* **Exercise passage**
[Start of Attachment]

Nestle wages war against breastfeeding.
Nestle is the number one producer of baby formula in the world. (Formula is an $11.5 billion dollar industry.) The company has received sharp criticism for its inroads into third world countries, where they have created massive demand for baby formula in a place where the poverty is so intense that mere survival is a struggle. Presented with the idea that formula was healthier for their babies than breast milk, the destitute mothers began watering down the formula and, as a result, millions of infants around the globe died of malnutrition.
A New York Times’ article on the scandal said one Jamaican family’s income “averaged only $7 a week,” leading the mother to dilute the water with as much as three times the recommended amount of water so she could feed two children.
“The results can be seen in the clinics and hospitals, the slums and graveyards of the Third World,” said War on Want. “Children whose bodies have wasted away until all that is left is a big head on top of the shriveled body of an old man.”
In the Times, United States Agency for International Development official, Dr. Stephen Joseph, blamed reliance on baby formula for a million infant deaths every year through malnutrition and diarrheal diseases. (source)
Nestle’s war on breastfeeding didn’t stop there, however. Patent US 8012509 B2 for the compounds in human breast milk was granted to Nestle in 2011. According to a paper in the International Breastfeeding Journal in 2006, there were over 1200 patents currently pending on the components of human breast milk in the United States alone. “The ownership and monopolization of human milk components has been declared by various institutions and corporations from medical universities such as John Hopkins and Baylor College of Medicine, to infant formula companies such as Nestle and Wyeth, to biotech companies such as Agennix, and even including the US Government as represented by the Department of Health.”
Nestle is trying to patent the healing powers of the fennel flower:
In a paper published last year, Nestlé scientists claimed to “discover” what much of the world has known for millennia: that nigella sativa extract could be used for “nutritional interventions in humans with food allergy”.
But instead of creating an artificial substitute, or fighting to make sure the remedy was widely available, Nestlé is attempting to create a nigella sativa monopoly and gain the ability to sue anyone using it without Nestlé’s permission. Nestlé has filed patent applications — which are currently pending — around the world.
Prior to Nestlé’s outlandish patent claim, researchers in developing nations such as Egypt and Pakistan had already published studies on the same curative powers Nestlé is claiming as its own. And Nestlé has done this before — in 2011, it tried to claim credit for using cow’s milk as a laxative, despite the fact that such knowledge had been in Indian medical texts for a thousand years. (source)

[End of Attachment]

* **Data shown**
[Start of Attachment]

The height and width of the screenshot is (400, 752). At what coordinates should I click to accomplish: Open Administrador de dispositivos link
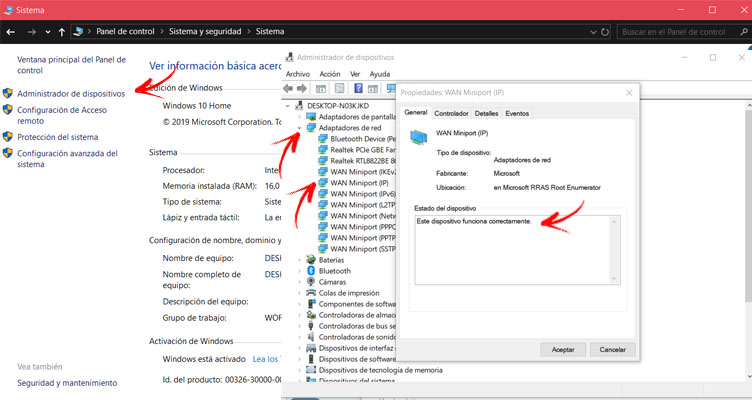[x=71, y=94]
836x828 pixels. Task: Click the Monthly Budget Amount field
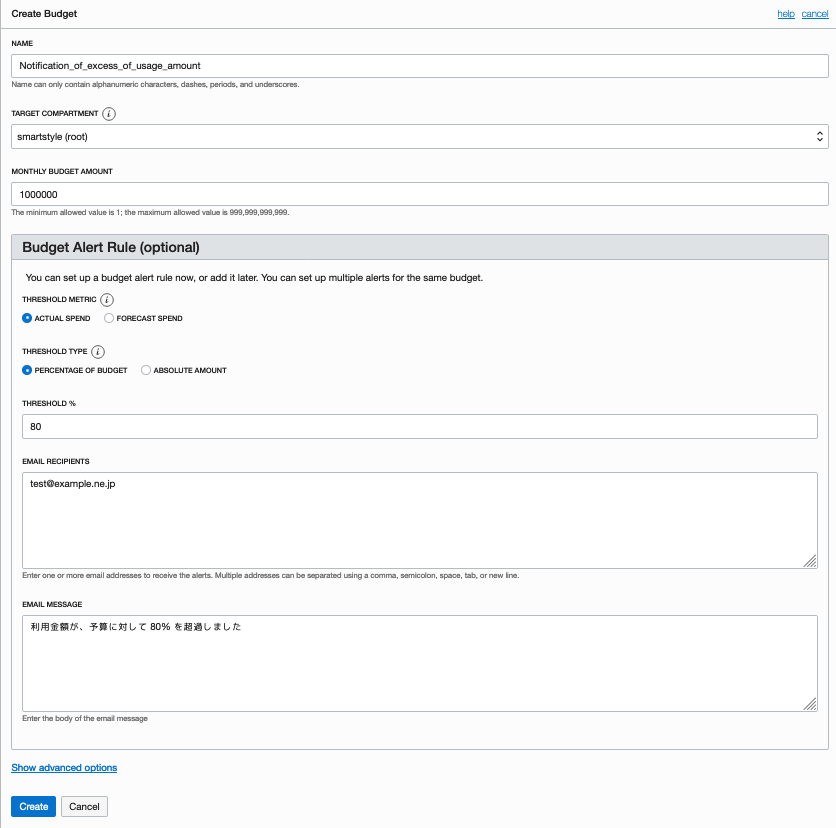point(420,194)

[End of Attachment]

* **What you should do**
Reproduce word for word the part of the Nestle passage between "A New York Times’" and "feed two children.", inclusive.

* **Answer space**
A New York Times’ article on the scandal said one Jamaican family’s income “averaged only $7 a week,” leading the mother to dilute the water with as much as three times the recommended amount of water so she could feed two children.